To comprehensively assess the relationship between LDL cholesterol (LDL-C) and overall and cardiovascular mortality among the elderly, this team gathered 19 studies containing 30 cohorts and 68,095 total participants. The relationship between LDL cholesterol and total mortality could be calculated in 28 cohorts, and between LDL cholesterol and cardiovascular mortality in nine cohorts. The team’s findings are summarized in the table below:
Fourteen of 28 cohorts showed a statistically significant inverse association between LDL-C and all-cause mortality. An additional two cohorts showed an inverse association that failed to reach statistical significance. One further cohort showed elevated all-cause mortality in individuals with the lowest cholesterol levels, without evidence of an overall trend. The remaining cohorts showed no association between LDL-C and all-cause mortality. No surveyed cohort showed a positive relationship between LDL-C and all-cause mortality — in other words, in no cohort did higher LDL-C indicate higher mortality risk.
In seven of nine cohorts, no statistically significant relationship was found between LDL-C and cardiovascular mortality. The two remaining cohorts showed a J-shaped and U-shaped relationship between LDL-C and cardiovascular mortality. In no cohort was there a significant positive relationship between LDL-C and cardiovascular mortality.
The authors note the magnitude of effect here is greater than that described in any statin trial — that is, the magnitude of mortality reduction between the second-lowest and lowest quartiles of cholesterol was generally greater than 10% and only increased in a dose-dependent relationship with further cholesterol elevation. In other words, even if all individuals with higher cholesterol had been taking statins, zero individuals with lower cholesterol had been taking statins, and the effect of statins on mortality was assessed using the most favorable data available, this still would fail to explain the observed associations. Similarly, while some end-of-life conditions can acutely lower total cholesterol, individuals who had these conditions or developed them were generally excluded from these trials’ analyses.

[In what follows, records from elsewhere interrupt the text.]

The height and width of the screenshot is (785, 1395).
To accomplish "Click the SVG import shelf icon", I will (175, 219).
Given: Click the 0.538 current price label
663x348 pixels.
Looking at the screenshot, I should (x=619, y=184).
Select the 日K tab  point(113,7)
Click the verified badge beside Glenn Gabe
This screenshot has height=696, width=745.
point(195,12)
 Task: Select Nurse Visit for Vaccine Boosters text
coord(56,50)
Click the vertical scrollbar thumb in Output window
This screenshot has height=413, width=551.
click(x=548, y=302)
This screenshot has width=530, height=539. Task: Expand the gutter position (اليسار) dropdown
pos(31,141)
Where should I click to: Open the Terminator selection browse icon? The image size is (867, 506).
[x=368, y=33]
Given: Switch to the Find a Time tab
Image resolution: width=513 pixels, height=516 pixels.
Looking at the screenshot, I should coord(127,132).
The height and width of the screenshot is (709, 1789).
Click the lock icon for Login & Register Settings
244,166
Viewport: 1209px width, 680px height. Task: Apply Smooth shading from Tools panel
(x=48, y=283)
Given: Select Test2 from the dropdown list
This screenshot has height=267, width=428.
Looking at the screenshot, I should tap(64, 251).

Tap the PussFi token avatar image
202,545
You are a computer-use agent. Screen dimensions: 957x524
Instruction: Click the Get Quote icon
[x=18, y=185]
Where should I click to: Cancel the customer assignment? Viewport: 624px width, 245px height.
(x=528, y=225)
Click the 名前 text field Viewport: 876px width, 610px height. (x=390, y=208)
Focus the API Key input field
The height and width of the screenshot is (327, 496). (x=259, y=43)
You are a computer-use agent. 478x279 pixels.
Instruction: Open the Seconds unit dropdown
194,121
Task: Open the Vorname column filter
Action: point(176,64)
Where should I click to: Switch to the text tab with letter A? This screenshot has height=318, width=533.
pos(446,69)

Conversely, there is support for the hypothesis that elevated LDL-C may have beneficial effects, particularly among the elderly. A growing body of research indicates LDL lipoproteins may support immune function (5). Multiple studies have indicated low LDL-C is associated with increased risk of infection-related hospitalization and death, which may be particularly relevant to elderly populations (6). Data has similarly indicated LDL-C is inversely associated with cancer risk and cancer mortality (7), a finding most dramatically illustrated by the low rates of cancer among individuals with familial hypercholesterolemia (8).
A closer look at clinical data further suggests LDL-C does not accurately predict cardiovascular risk. For example, LDL-C levels among patients hospitalized for a heart attack are often below the population average (9); patients who lower cholesterol further after a first heart attack have greater risk of heart attack recurrence and overall mortality than those who do not (10). These observations would seem to directly contradict the supposed causal role of LDL-C in atherosclerosis.
Taken together, this review indicates that if there is any association between LDL-C and mortality in the elderly, it is more likely to be an inverse association than a direct association. In light of these data and similar analyses conducted by members of this group (11), reassessment of major guidelines directing the treatment and management of heart disease, especially among the elderly, is warranted.